Hört, wie er fragt, ob man hinunter steigt?
Zu schauen, ob der Turm zu etwas lohnte.

Die Engel zeigen sich dem Ruf geneigt,
man stürzt hinab wie tausendfache Bäche
und keiner ist, der da im Himmel bleibt.

So fuhr der HERR zur Erdenoberfläche,
dass er zu seinen Menschen freundlich spreche …
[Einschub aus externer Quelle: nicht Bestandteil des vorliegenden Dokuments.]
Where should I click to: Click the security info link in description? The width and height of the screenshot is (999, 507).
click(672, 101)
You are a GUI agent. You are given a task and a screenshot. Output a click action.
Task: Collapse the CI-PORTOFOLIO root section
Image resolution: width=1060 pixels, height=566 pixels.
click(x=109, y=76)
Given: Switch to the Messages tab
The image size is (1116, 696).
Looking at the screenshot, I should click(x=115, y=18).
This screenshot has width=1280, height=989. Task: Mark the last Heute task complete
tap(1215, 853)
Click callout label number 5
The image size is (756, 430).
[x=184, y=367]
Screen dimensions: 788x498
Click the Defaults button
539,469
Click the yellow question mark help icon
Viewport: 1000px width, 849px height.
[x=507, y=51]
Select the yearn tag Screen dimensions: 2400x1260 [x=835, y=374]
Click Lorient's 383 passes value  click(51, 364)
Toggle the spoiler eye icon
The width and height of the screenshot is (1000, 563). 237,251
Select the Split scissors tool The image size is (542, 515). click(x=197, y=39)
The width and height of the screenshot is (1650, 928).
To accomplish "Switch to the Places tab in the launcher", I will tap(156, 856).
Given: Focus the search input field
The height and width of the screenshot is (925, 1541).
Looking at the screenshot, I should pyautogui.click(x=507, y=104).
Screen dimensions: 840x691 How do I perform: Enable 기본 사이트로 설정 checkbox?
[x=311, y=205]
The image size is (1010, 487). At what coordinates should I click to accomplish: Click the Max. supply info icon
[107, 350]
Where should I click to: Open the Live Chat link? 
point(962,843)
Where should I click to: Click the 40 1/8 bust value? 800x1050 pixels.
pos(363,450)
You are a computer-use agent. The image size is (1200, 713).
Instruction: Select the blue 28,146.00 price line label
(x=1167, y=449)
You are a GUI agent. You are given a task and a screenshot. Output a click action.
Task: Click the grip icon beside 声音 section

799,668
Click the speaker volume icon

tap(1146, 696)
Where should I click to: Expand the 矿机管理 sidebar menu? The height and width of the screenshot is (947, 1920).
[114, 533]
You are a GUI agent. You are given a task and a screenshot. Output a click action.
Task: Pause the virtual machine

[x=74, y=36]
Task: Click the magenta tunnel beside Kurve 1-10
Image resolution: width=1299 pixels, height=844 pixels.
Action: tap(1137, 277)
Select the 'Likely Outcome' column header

Wir zwei indes verweilen an der Spitze
des Babelturmes weiter unverwandt.
Und späh´n durch eine kleine Wolkenritze

zu staunen bis zum Grund am Wüstensand.
Sieh da, der Zwerge, kaum noch auszumachen,
Gestreite hören wir, das heiß entbrannt.

Der eine plant mit irrwitzigem Lachen,
ein anderer zerreißt mit Hass den Plan.
Hier drohen Lastenträger zu verschwachen,

gleich schlägt ein Dritter neue Pläne an.
Zwei sind im Streit, man sieht sie heftig hadern,
denn dieser misst, was jenem gilt als Wahn.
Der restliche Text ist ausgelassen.